Problem to work on: Print, exactly and with no pictures, the line containing "Task: Open the documentation notes tab icon" and each line after it to the end of the entries below.

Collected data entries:
>>>

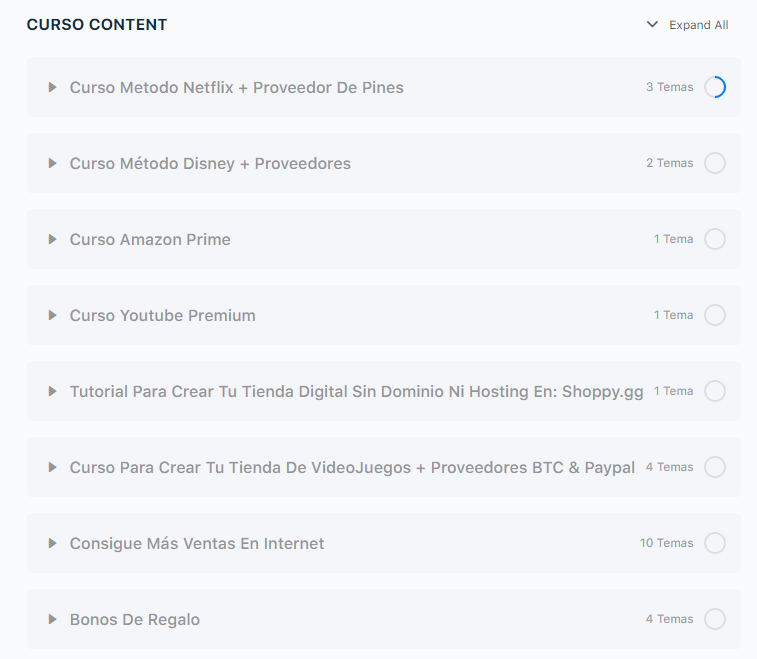Expand the Curso Metodo Netflix triangle arrow
This screenshot has height=659, width=757.
click(x=53, y=87)
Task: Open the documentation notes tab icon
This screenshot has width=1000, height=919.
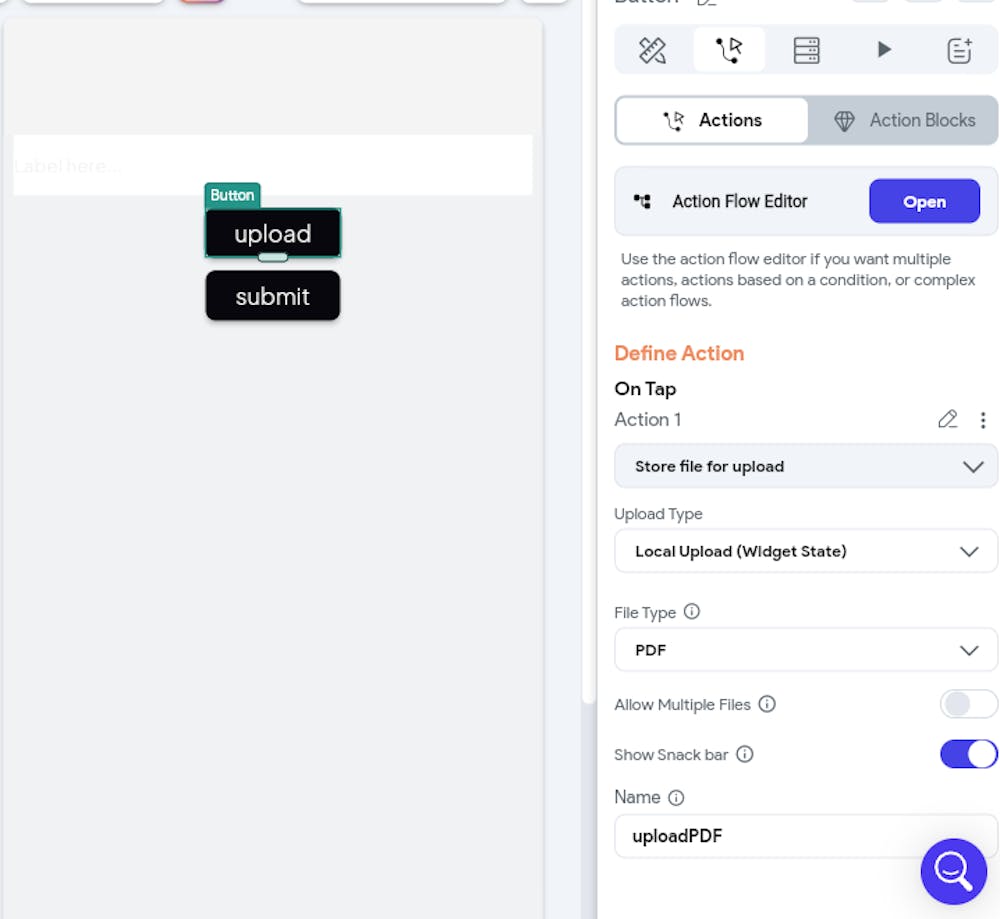Action: click(959, 50)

<<<

Written answer:
Task: Open the documentation notes tab icon
This screenshot has width=1000, height=919.
Action: click(959, 50)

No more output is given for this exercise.